With Miranda, what you see is what you get

Charlie Miranda does not mince words.

He is a conservative person. He is, he said, the most prepared candidate to be Tampa’s next mayor. He said good mayors rarely come from outside of city government.

And, Miranda said, what you see with him is exactly what you get.

“I just tell (people) how I am,” Miranda said. “(I) don’t sugar-coat things. I’m very direct, and I don’t hug you or kiss you either (like some candidates).”

Miranda said he does not make himself to be more than he is, as other candidates might. Instead, he said he chooses to let his accomplishments speak for themselves.

Miranda has, if nothing else, an interesting background. Born in Ybor City, he has run both a successful restaurant and a thoroughbred horseracing stable. He is the current chairman of the Tampa City Council.

All of those jobs, Miranda said, require managerial experience. He said it is that experience that will make him a good mayor.

“I don’t spend money unless I have to. I (believe in) getting a dollar’s work for a dollar spent,” Miranda said. “Tampa is going to need a manager.”

But, Miranda said he realizes that he is just a part of the whole. He likens himself to a sparkplug within an engine. He said he is just one part of government that makes the whole work better.

Miranda said his goal is to simply try to do what’s best for the city, even if his ideas don’t always work.

“Trying, to me, is enough,” Miranda said. “You don’t have to be successful.”

When it comes to running for mayor, however, Miranda would like to succeed. And now, after 13 months of campaigning, he is within a week of the most important election of his political career. But Miranda said he is not nervous.

“Why should I get nervous? (The voters) are making the decision,” Miranda said. “I love the process.”

It has long been thought that with so many candidates, Tuesday’s election would result in a run-off. But, the latest polls indicate that Pam Iorio may earn a majority of the vote.

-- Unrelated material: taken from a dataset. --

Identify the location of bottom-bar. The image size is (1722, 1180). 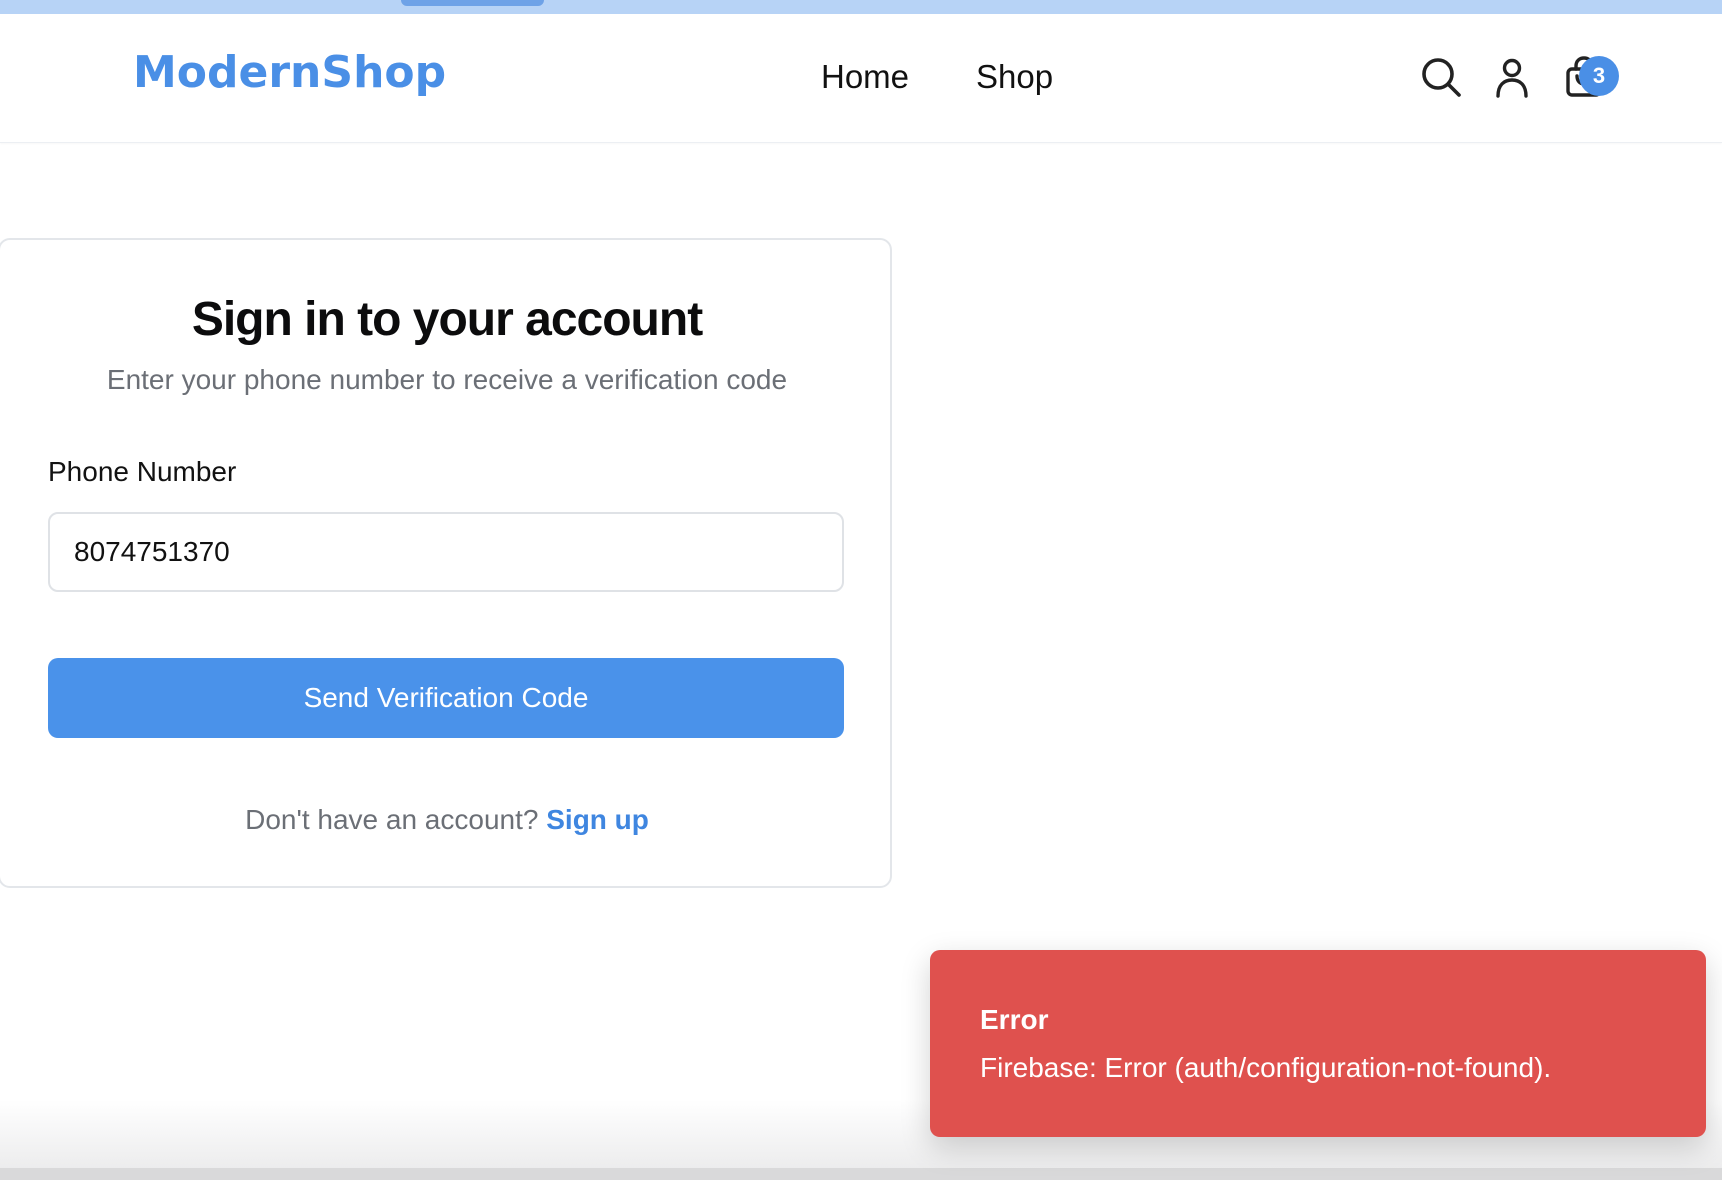
(861, 1174).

Miranda, fellow city councilman Bob Buckhorn and businessman Frank Sanchez are in a tight race for second place, which, should Iorio not reach 50 percent, will be a run-off spot.

“The only poll I believe in is the election night poll,” Miranda said.

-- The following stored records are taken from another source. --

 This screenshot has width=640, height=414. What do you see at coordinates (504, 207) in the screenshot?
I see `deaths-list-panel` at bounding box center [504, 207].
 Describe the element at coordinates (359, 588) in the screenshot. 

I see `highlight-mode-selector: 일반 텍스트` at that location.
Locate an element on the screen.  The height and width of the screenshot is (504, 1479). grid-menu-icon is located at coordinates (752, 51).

With nearly a third of those polled saying they have yet to decide, Miranda said he is confident there will be a run-off. In addition, he said that he will be the candidate to go up against Iorio, and, as a result, he is turning his attention toward defeating the former Hillsborough County supervisor of elections. Miranda said he would defeat her easily in a run-off.

“(If Iorio doesn’t) get over 40 percent in the primary, (she’s) dead meat,” Miranda said.

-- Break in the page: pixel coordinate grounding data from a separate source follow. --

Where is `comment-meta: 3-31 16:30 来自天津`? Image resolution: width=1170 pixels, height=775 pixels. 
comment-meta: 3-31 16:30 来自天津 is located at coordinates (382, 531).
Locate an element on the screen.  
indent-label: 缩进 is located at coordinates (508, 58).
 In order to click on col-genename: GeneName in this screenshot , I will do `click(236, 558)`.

Miranda said those involved with county government do not make good mayors. He said county government is “antiquated” and does not relate well to the city.

“The only thing they give us is lip service,” Miranda said.

Miranda said he, in his post at city council, has managed as many as 3,500 people at a time while Iorio has only run a small office. In addition, he said she has used that office to further her candidacy for mayor.

“She used taxpayer-funded monies to promote (her candidacy),” Miranda said.

Miranda said he sees himself as a sort of dying breed. He said middle-class candidates, such as himself, can no longer compete with the candidates with deeper pockets.

Miranda said, even with no campaign employees, he spent $1.6 million dollars. He said this will be the last election in which a middle-class candidate has a chance.

“It’s very hard to be a candidate of credibility when the media makes you raise (so much money),” Miranda said. “When nobody knows who you are, you can’t shake enough hands.”

Should Miranda become the final middle-class mayor, he will be faced with the daunting task of building Tampa’s economy during tough times. That has been the single largest topic of debate throughout this campaign, with every candidate putting a different spin on how he or she will attract business.

Miranda said he wants to attract business to the area. However, he said, before doing so, Tampa must be cleaned up.

“No one is going to move to Tampa with employment opportunities when you have high-crime areas,” Miranda said.

Miranda said he wants to see high-tech business grow. However, he said the government must be careful not to support the technical industries at the expense of other growth areas.

“It’s up to the tech sector to create and want their own need in the area,” Miranda said. “I don’t want to risk making a giant leap. There is nothing wrong with tech, but you shouldn’t put all your eggs in one basket.”